试了一下拿15000作为固定数量的事件流划分还算合理，最后得到的数据集目录大致如下：

$ tree -L 1
.
├── 1506117898.9956346.npy
├── 1506117899.8005185.npy
├── ...
└── 1506118159.997747.npy

每个npy数据格式是[fixed_length, 4]，可以将每个场景可视化看一下，直接把所有事件描在图上就行，注意x和y的范围[x,y]=[346,260]是由采集的事件相机决定的。

import numpy as np
import torch, os
import matplotlib.pyplot as plt
root = ""
filenames = ["outdoor_day1", "outdoor_day2"]
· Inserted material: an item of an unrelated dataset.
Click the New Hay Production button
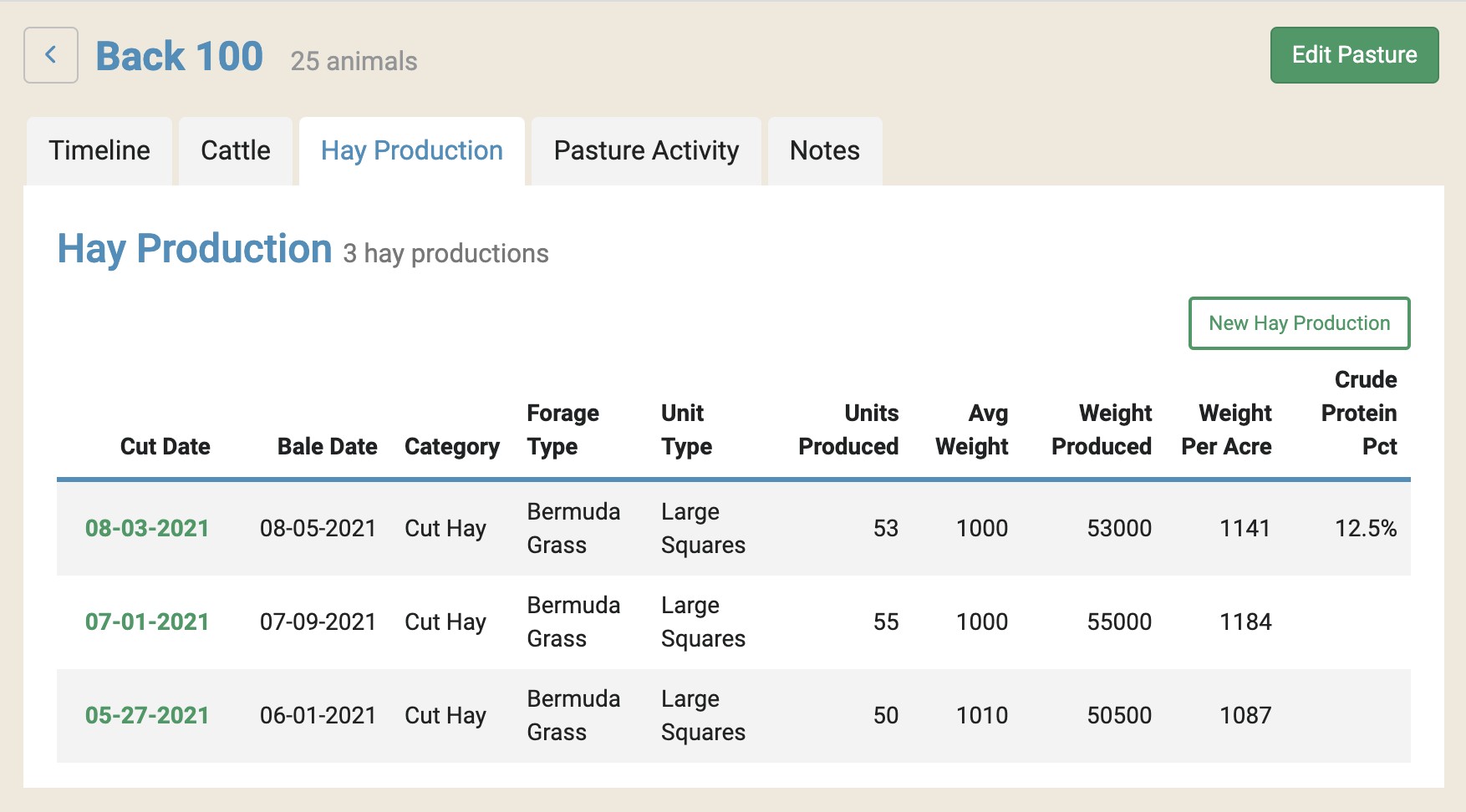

db_path = os.path.join(root, filenames[1])
sorted_list_dir = sorted(os.listdir(db_path), key=lambda x: float(os.path.splitext(os.path.basename(x))[0]))
for event_npy in sorted_list_dir[400:410]: # 文件名是一个场景的时间戳，可视化10张连续的场景
    timestamp = float(os.path.splitext(os.path.basename(event_npy))[0])
    frame = np.zeros((346, 260))
    events = np.load(os.path.join(db_path, event_npy))
    print(timestamp, len(events))
    x1 = events[:, 1][events[:, 3] == 0.0] # p=0
    y1 = events[:, 2][events[:, 3] == 0.0]
    
    x2 = events[:, 1][events[:, 3] == 1.0] # p=1
    y2 = events[:, 2][events[:, 3] == 1.0]
    plt.scatter(x1, y1, s=0.1, c='r')
    plt.scatter(x2, y2, s=0.1, c='b')
    plt.show()

得到的效果如下，貌似反了，不过没事，这图还是能看出来是在大马路上开的。

Implementation

这里就得提到pytorch的Dataset和Dataloader了，一般先自定义一个类继承torch.utils.data.Dataset，然后实现三个内置函数：

import torch
class YourDataset(torch.utils.data.Dataset):
    def __init__(self, /*自定义的参数*/):
        super().__init__()
				self.xxx = xxx

    def __getitem__(self, index):
				# ...
         return anchor, pos_env, np.array(neg_envs)
    def __len__(self):
        return len(self.query)

__init__就是初始化，一般如果是图片，我们会计算出每个图的路径保存给self，获取的时候再去加载；
__getitem__是获取单个数据的方法，参数是index，这时候可以利用先前保存的路径去读取image、加载预处理过的npy文件等等；
__len__是获取整个数据集的长度，也是index的取值范围，方便后续dataloader批量读取；

dataset是可以直接取索引的，用的__getitem__方法。

dataset一般得传给dataloader，从而实现以batchsize大小读取。你也可以自定义loader，然后用yield方法：

class YourDataLoader:
    def __init__(self, dataset, batchsize=1, device="cuda:0"):
        self.device = device
        self.dataset = dataset
        self.loader = torch.utils.data.DataLoader(
            dataset,
            batch_size=batchsize,
            num_workers=4,
        )
            
    def __iter__(self):
        for data in self.loader:
            yield data

    def __len__(self):
        return len(self.loader)

# 可以直接测试
if __name__ == "__main__":
    train_dataset = YourDataset(xxx)
    print(dataset[-1][0], dataset[-1][1])
    train_loader = YourDataLoader(train_dataset, batchsize=4, device="cuda:0")
    while True:
        for p in tqdm.tqdm(train_loader):
          	import pdb; pdb.set_trace()

Model

一般Model需要继承nn.Module类，在__init__中定义一些自己的变量，在forward定义数据通过模型的过程。下面的这个Model例子中，输入vox的shape为[4, 5, 260, 346]，4是batchsize，[5, 260, 346]是voxel grid的形状，通过上述数据集中的events_to_voxel_grid()函数将事件流转换而来。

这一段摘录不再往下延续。